Reddit Junkie

Reddit Junkie is a gem for ruby which lets you download images from a particular subreddit.

Why I made this?

First, I was really bored. For future people who will use this, I made this piece of software during the pandemic of COVID-19.

The second reason, is that I need a big dataset of food pictures from r/pizza or r/hotdogs. I also need to have a big repository of memes, so I may use this script on r/metalmemes or r/dankmemes as well. Just saying though!

CLI tool

Installing the reddit_junkie tool

On a Linux, BSD, macOS or WSL machine, you need to install ruby first. my personal preference is always RVM, but as long as what you have installed can handle httparty gem, that's OK.

For installing, just run this command:

gem install reddit_junkie

and it'll be available as a command line tool for you.

Downloading 25 images, in the default "images" directory

reddit_junkie --subreddit SUB

for example, if you want the latest things from r/skyporn you just run :

reddit_junkie --subreddit skyporn

Downloading 25 images in a custom directory

reddit_junkie --subreddit SUB --directory DIR

For example, you've built a folder called sky and you want to save the pictures there. Also, if you haven't created the folder, reddit_junkie will create it for you.

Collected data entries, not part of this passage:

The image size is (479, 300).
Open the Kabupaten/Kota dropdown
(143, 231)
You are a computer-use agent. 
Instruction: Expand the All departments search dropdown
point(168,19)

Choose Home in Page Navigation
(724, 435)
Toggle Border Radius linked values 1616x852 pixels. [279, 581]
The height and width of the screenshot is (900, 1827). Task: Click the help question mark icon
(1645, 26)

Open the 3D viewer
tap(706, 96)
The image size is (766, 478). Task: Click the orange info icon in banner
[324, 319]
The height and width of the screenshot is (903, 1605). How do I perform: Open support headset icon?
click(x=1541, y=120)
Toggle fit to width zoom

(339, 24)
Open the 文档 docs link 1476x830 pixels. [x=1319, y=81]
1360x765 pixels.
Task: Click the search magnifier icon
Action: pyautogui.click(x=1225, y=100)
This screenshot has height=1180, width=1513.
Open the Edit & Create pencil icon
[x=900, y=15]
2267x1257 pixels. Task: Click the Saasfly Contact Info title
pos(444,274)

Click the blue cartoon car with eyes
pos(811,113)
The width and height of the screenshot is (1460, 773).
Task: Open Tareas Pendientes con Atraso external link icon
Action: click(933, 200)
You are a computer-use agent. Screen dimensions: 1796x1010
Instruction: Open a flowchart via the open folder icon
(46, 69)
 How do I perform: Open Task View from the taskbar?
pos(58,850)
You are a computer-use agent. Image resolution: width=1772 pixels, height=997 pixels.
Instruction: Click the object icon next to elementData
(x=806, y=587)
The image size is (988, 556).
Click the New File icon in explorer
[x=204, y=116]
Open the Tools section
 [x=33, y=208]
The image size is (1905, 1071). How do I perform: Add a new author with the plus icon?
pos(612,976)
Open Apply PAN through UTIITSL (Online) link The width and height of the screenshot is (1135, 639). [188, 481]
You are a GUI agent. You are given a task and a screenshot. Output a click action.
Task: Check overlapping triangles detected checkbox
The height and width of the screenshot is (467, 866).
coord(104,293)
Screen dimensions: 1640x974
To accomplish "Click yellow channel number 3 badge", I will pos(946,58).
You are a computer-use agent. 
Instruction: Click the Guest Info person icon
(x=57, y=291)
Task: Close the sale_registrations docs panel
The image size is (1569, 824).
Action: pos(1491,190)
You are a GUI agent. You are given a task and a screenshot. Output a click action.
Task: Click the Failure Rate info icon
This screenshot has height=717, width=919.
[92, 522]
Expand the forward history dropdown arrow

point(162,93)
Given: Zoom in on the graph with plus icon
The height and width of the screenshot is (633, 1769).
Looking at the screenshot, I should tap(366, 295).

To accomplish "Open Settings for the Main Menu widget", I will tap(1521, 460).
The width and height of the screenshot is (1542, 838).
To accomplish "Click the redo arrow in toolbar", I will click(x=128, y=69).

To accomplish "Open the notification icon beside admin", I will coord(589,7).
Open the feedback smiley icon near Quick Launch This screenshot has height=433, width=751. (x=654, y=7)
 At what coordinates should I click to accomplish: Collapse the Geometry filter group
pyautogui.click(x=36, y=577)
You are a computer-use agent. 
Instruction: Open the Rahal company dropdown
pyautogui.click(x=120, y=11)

reddit_junkie --subreddit skyporn --directory sky

Downloading more than 25 images in default "images" directory

reddit_junkie --subreddit SUB --count COUNT

For example, you want to download 300 pictures of the sky :

reddit_junkie --subreddit skyporn --count 300

Downloading more than 25 images in a custom directory

reddit_junkie --subreddit SUB --count COUNT --directory DIR

For example, you want to download 300 pictures of the sky, in your sky directory :

reddit_junkie --subreddit skyporn --count 300 --directory sky

Known issues / not tested

  • The CLI tool isn't tested with the --endpoint flag yet. It seems OK though.
  • In case of more than 100 images, you only can do the download for numbers dividable by 100. Like 300 or 1000 or 25000. As I made this tool to help me make a dataset, I haven't spent much time on fixing this issue.
  • CLI flags/parameters reading isn't really good. It works just fine, but not absolutely in the POSIX way.

How to use

First, You need to install the gem. Second, add this line to your ruby script :

require 'reddit_junkie'

Then, you can just get first 25 pics of /r/pizza like this :

r = RedditImage.new("pizza")
r.download_images 

and it will add all 25 images in a directory called images in the root folder of the project.

Need more pics? no worries :

r = RedditImage.new("pizza", 50)

Want a new directory? Again, no worries :

r = RedditImage.new("pizza", 50, "pizaa_pics")

And you also can add new, hot and top to the mix as well!

Getting more than 100 images

First, you need to create a new RedditImage class. Then, use get_info method. It's like this :

r = RedditImage.new("pizza", 100, "pizzas", "new")

Then :

r.get_info

It prints out a value for after_pointer which can look like t3_iricfv or something. Then, you make it something like this:

r = RedditImage.new("pizza", 100, "pizzas2", "new", "t3_iricfv")

and when you do a call for downloading images, it downloads a new set of images for you.

TODO

  • Providing a better naming for the downloaded images.
  • Fixing after_pointer issue.
  • Providing the CLI tool.
  • Refactoring currenct CLI tool.
  • Large Downloads handling.
  • Check if the directory exists or not.